**SOURCE RECORDS:**
+--

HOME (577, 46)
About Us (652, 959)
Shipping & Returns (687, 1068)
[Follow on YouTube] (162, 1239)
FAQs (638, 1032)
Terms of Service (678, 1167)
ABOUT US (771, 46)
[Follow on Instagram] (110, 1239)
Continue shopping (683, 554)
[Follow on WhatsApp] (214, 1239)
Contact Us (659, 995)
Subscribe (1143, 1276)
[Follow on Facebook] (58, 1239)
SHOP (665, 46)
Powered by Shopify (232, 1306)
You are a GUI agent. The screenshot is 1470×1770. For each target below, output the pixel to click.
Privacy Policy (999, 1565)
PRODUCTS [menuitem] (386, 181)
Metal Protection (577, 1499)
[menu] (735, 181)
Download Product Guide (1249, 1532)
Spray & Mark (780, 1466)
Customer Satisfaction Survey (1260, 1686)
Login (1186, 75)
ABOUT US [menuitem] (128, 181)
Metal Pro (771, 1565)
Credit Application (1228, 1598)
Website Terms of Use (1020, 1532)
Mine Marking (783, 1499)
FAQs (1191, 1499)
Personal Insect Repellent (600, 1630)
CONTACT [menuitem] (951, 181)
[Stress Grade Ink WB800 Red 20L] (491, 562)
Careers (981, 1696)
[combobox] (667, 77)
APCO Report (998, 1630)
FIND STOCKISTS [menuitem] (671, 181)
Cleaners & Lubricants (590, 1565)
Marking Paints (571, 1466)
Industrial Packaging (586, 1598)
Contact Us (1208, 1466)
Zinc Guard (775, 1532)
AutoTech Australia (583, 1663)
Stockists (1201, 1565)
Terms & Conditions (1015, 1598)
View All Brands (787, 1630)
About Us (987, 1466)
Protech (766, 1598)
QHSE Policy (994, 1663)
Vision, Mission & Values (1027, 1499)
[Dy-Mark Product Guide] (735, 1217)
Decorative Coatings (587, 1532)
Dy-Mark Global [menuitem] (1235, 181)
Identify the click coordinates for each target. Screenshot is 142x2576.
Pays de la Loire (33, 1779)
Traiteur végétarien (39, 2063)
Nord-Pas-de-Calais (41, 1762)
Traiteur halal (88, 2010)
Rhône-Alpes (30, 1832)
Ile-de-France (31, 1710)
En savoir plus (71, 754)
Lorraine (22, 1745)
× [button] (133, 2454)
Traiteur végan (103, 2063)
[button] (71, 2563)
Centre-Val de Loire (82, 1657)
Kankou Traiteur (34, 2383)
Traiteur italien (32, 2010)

+--

**WORK ITEM:**
Type out each entry above again, exactly.

**ANSWER SECTION:**
HOME (577, 46)
About Us (652, 959)
Shipping & Returns (687, 1068)
[Follow on YouTube] (162, 1239)
FAQs (638, 1032)
Terms of Service (678, 1167)
ABOUT US (771, 46)
[Follow on Instagram] (110, 1239)
Continue shopping (683, 554)
[Follow on WhatsApp] (214, 1239)
Contact Us (659, 995)
Subscribe (1143, 1276)
[Follow on Facebook] (58, 1239)
SHOP (665, 46)
Powered by Shopify (232, 1306)
You are a GUI agent. The screenshot is 1470×1770. For each target below, output the pixel to click.
Privacy Policy (999, 1565)
PRODUCTS [menuitem] (386, 181)
Metal Protection (577, 1499)
[menu] (735, 181)
Download Product Guide (1249, 1532)
Spray & Mark (780, 1466)
Customer Satisfaction Survey (1260, 1686)
Login (1186, 75)
ABOUT US [menuitem] (128, 181)
Metal Pro (771, 1565)
Credit Application (1228, 1598)
Website Terms of Use (1020, 1532)
Mine Marking (783, 1499)
FAQs (1191, 1499)
Personal Insect Repellent (600, 1630)
CONTACT [menuitem] (951, 181)
[Stress Grade Ink WB800 Red 20L] (491, 562)
Careers (981, 1696)
[combobox] (667, 77)
APCO Report (998, 1630)
FIND STOCKISTS [menuitem] (671, 181)
Cleaners & Lubricants (590, 1565)
Marking Paints (571, 1466)
Industrial Packaging (586, 1598)
Contact Us (1208, 1466)
Zinc Guard (775, 1532)
AutoTech Australia (583, 1663)
Stockists (1201, 1565)
Terms & Conditions (1015, 1598)
View All Brands (787, 1630)
About Us (987, 1466)
Protech (766, 1598)
QHSE Policy (994, 1663)
Vision, Mission & Values (1027, 1499)
[Dy-Mark Product Guide] (735, 1217)
Decorative Coatings (587, 1532)
Dy-Mark Global [menuitem] (1235, 181)
Identify the click coordinates for each target. Screenshot is 142x2576.
Pays de la Loire (33, 1779)
Traiteur végétarien (39, 2063)
Nord-Pas-de-Calais (41, 1762)
Traiteur halal (88, 2010)
Rhône-Alpes (30, 1832)
Ile-de-France (31, 1710)
En savoir plus (71, 754)
Lorraine (22, 1745)
× [button] (133, 2454)
Traiteur végan (103, 2063)
[button] (71, 2563)
Centre-Val de Loire (82, 1657)
Kankou Traiteur (34, 2383)
Traiteur italien (32, 2010)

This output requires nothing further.